Results from the present investigation show that the shortened CSHQ-RA has good convergent validity. The 11-item total score correlated well with 2 widely used and reliable instruments, the HAQ and the PCS of the SF-36. Correlation with the SF-36 MCS was moderate, though still significant. The lower correlation was not surprising, however, because there are only 3 items on the shortened CSHQ-RA that measure emotional well being, the focus of the MCS. The correlation between the sum of the 3 emotional well being items and the MCS would likely be higher. The significant total score correlation with the MCS indicates that emotional and physical well being may be largely related in patients with RA (22–25). The instrument also shows good discriminant validity, distinguishing levels of severity in RA. When patients in the study population were grouped by HAQ score, which has been demonstrated to measure clinically important changes in health status (15, 16), there were significant differences between those groups. These results indicate that total score on the 11-item CSHQ-RA can be used to measure differences in severity of RA.

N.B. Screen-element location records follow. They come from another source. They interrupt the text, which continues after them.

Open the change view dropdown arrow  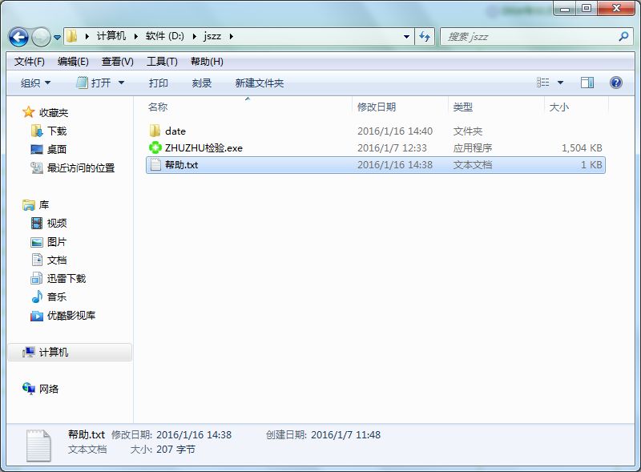click(559, 83)
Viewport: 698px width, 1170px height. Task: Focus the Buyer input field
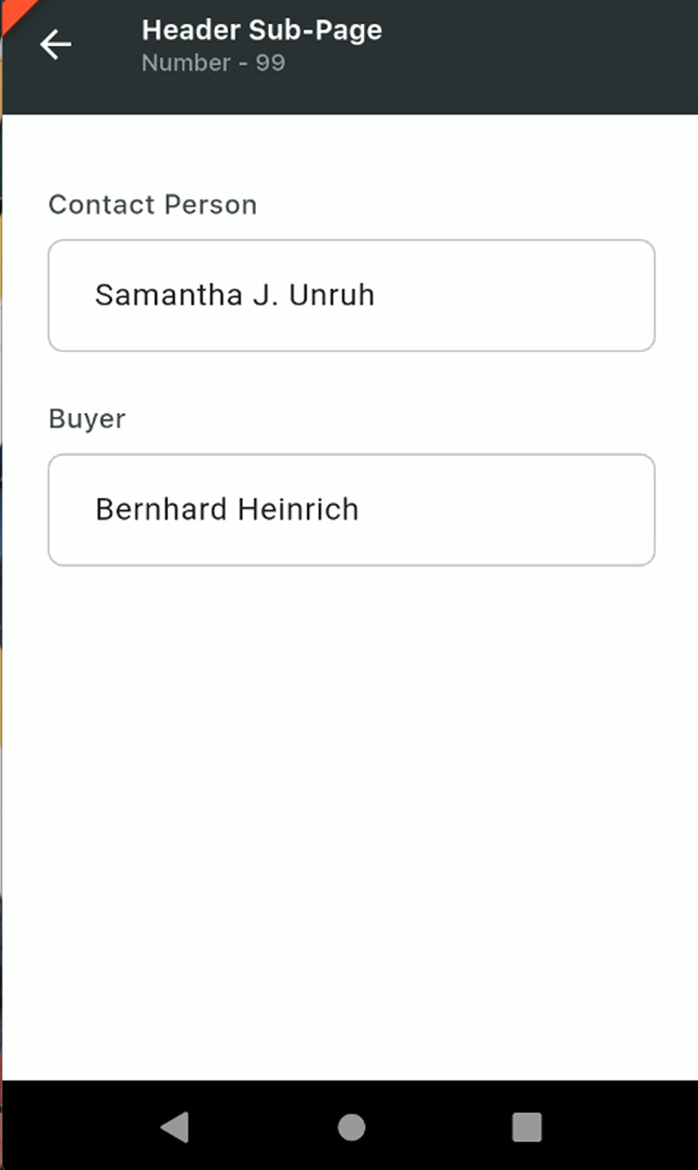pos(351,509)
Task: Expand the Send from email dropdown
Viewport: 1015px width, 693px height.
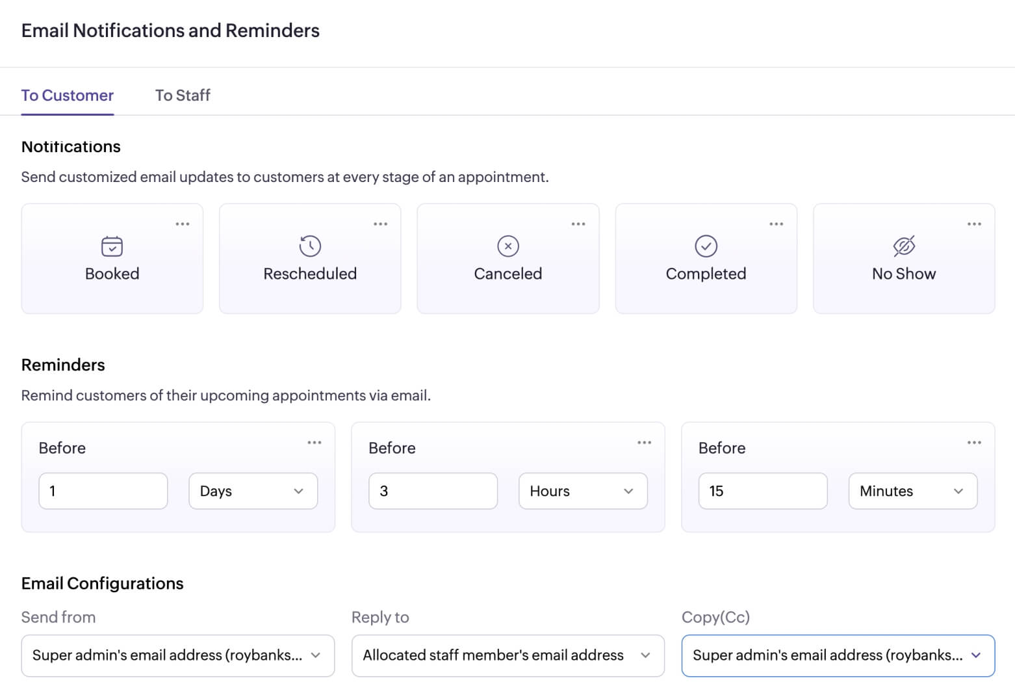Action: (177, 655)

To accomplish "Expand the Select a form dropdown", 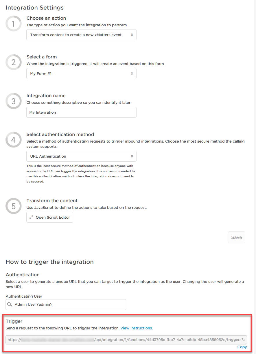I will 81,73.
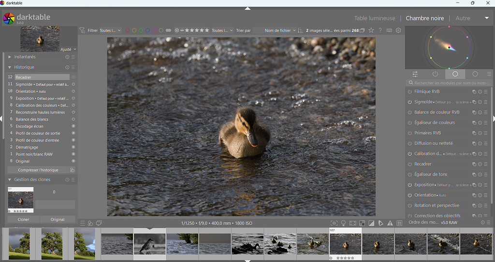The image size is (495, 262).
Task: Show active modules power icon tab
Action: tap(435, 74)
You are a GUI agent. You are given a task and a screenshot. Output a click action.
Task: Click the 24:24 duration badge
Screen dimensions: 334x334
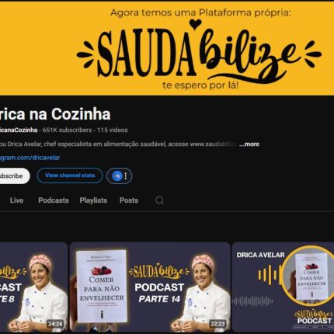(x=55, y=324)
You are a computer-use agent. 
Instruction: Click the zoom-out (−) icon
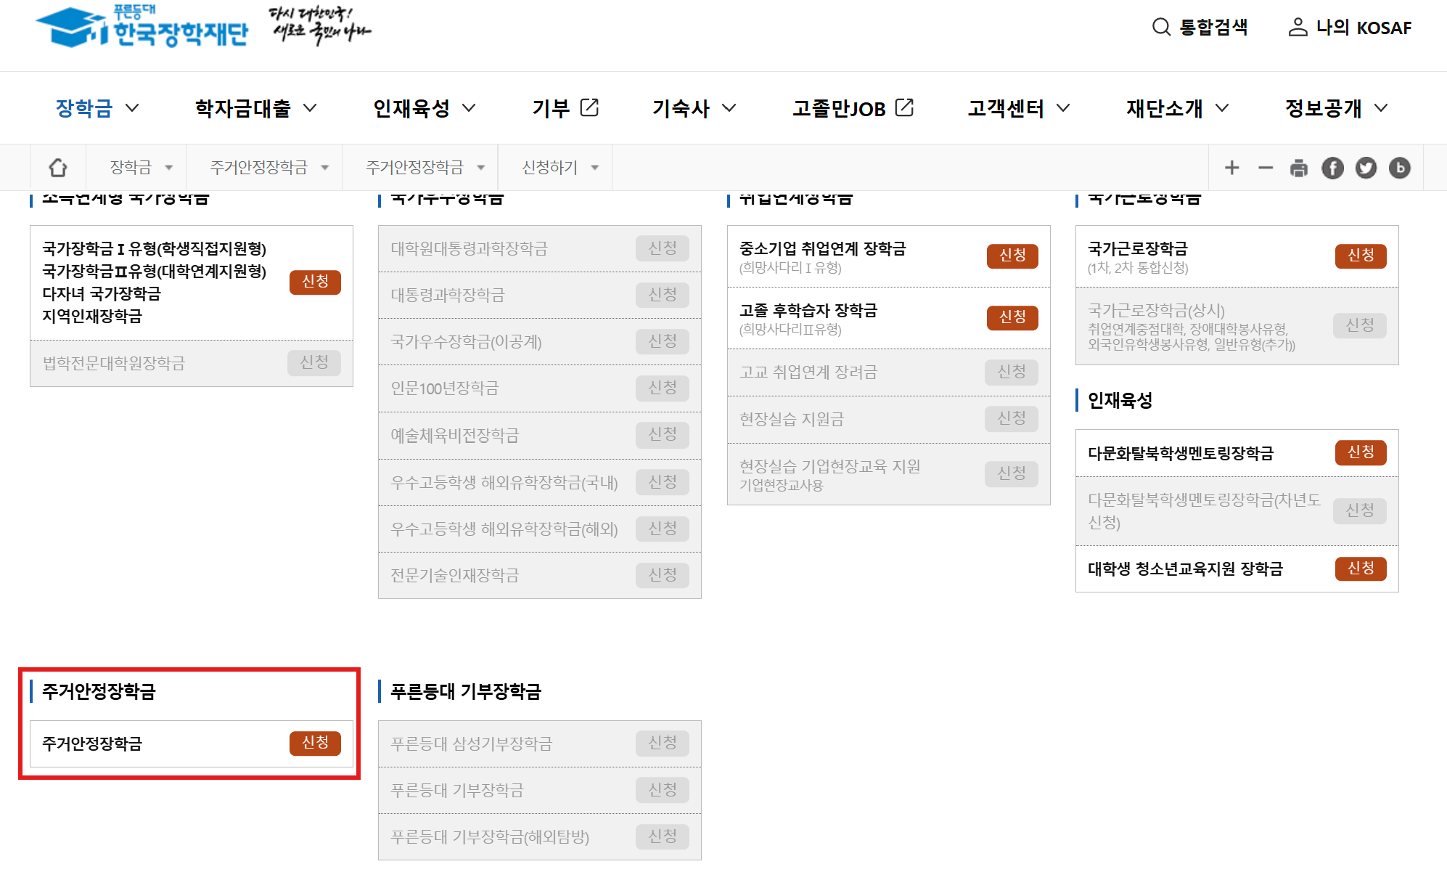pyautogui.click(x=1265, y=168)
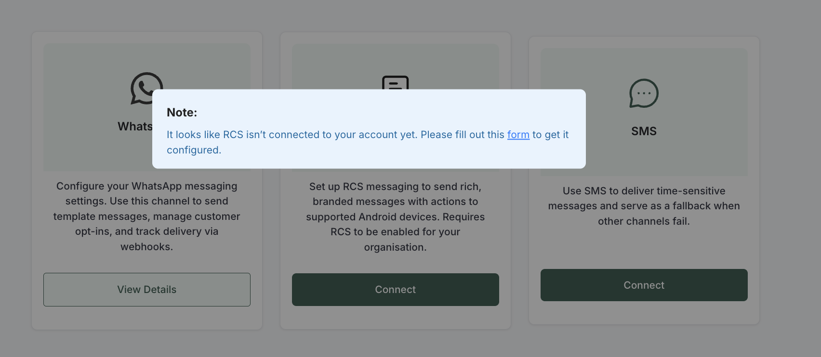Open the form link in the note
Image resolution: width=821 pixels, height=357 pixels.
tap(518, 135)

Several characteristics of the study population upon which the CSHQ-RA is based might not be consistent with the general RA population. Patient responses were collected from a convenience sample from an urban section of Southern California. Although the sex distribution of the sample (predominantly female) was approximately the same as the typical RA population (4), the sample was skewed toward a population with a relatively high socioeconomic status who classified themselves as non-Hispanic whites. In addition, few of the patients (5%) reported having severe physical disability. Indeed, several patients dropped out, citing increases in their physical disability as the reason they could not continue. The survey materials received by the study population included a 58-item draft version of the CSHQ-RA, as well as the SF-36 and the HAQ, to be completed on 2 separate occasions (10). It is likely that the magnitude of that pencil-and-paper task selected for a higher-functioning RA population. The shortened form of the survey would be far easier for more severely disabled patients with RA to complete and, consequently, should be more useful for studying the full spectrum of patients with RA in future studies. As described above, none of the items showed a ceiling effect, so there is sufficient room at the top of the scale for responses from more severely disabled patients. On average, a greater proportion of responses by the current study population fell into the lowest rating than in the highest rating (see Table 3): 19.9% of responses to all items were “1” whereas only 11.4% of responses were “5.” Thus the 11-item CSHQ-RA should be particularly useful for accommodating severely disabled patients with RA who might otherwise be left out of study populations.

The cross-sectional nature of the present study did not allow for testing the CSHQ-RA's ability to detect clinically important changes in health status. We have not yet determined how much improvement in CSHQ-RA scores represents a clinically meaningful change. Inclusion of the 11-item CSHQ-RA in several controlled trials will be necessary to validate it for use in clinical trials. Furthermore, prospective longitudinal studies will also be helpful toward validation of the 11-item CSHQ-RA for longitudinal studies.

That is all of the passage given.